= QUOTED PASSAGE =
2023-12-06 22:42:49

by Bjorn Helgaas

[permalink] [raw]
Subject: [PATCH 1/3] PCI/AER: Use 'Correctable' and 'Uncorrectable' spec terms for errors

From: Bjorn Helgaas <[email protected]>

The PCIe spec classifies errors as either "Correctable" or "Uncorrectable".
Previously we printed these as "Corrected" or "Uncorrected". To avoid
confusion, use the same terms as the spec.

One confusing situation is when one agent detects an error, but another
agent is responsible for recovery, e.g., by re-attempting the operation.
The first agent may log a "correctable" error but it has not yet been
corrected. The recovery agent must report an uncorrectable error if it is
unable to recover. If we print the first agent's error as "Corrected", it
gives the false impression that it has already been resolved.

= OBJECTIVE =
Reproduce the PCI/AER patch message above word for word, in full.

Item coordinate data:

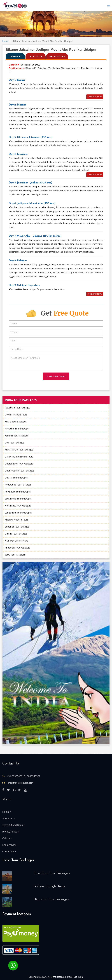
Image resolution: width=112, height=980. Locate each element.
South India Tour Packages (18, 499)
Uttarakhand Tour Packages (19, 464)
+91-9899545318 (16, 776)
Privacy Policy (11, 832)
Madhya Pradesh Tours (16, 520)
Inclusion (35, 56)
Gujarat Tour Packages (16, 477)
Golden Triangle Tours (16, 415)
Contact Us (9, 851)
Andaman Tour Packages (17, 547)
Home (5, 41)
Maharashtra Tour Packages (19, 450)
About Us (8, 818)
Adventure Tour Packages (18, 492)
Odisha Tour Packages (16, 534)
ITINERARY (15, 56)
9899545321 (34, 776)
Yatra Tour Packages (15, 555)
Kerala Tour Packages (16, 422)
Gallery (7, 838)
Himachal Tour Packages (17, 429)
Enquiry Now (10, 845)
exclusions (57, 56)
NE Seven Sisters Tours (16, 541)
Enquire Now (94, 97)
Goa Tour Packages (14, 442)
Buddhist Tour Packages (17, 527)
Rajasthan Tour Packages (18, 407)
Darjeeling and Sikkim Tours (19, 457)
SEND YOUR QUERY (56, 376)
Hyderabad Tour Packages (18, 485)
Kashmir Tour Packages (17, 436)
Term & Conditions (13, 825)
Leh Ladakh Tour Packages (18, 512)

= THE RESPONSE =
2023-12-06 22:42:49

by Bjorn Helgaas

[permalink] [raw]
Subject: [PATCH 1/3] PCI/AER: Use 'Correctable' and 'Uncorrectable' spec terms for errors

From: Bjorn Helgaas <[email protected]>

The PCIe spec classifies errors as either "Correctable" or "Uncorrectable".
Previously we printed these as "Corrected" or "Uncorrected". To avoid
confusion, use the same terms as the spec.

One confusing situation is when one agent detects an error, but another
agent is responsible for recovery, e.g., by re-attempting the operation.
The first agent may log a "correctable" error but it has not yet been
corrected. The recovery agent must report an uncorrectable error if it is
unable to recover. If we print the first agent's error as "Corrected", it
gives the false impression that it has already been resolved.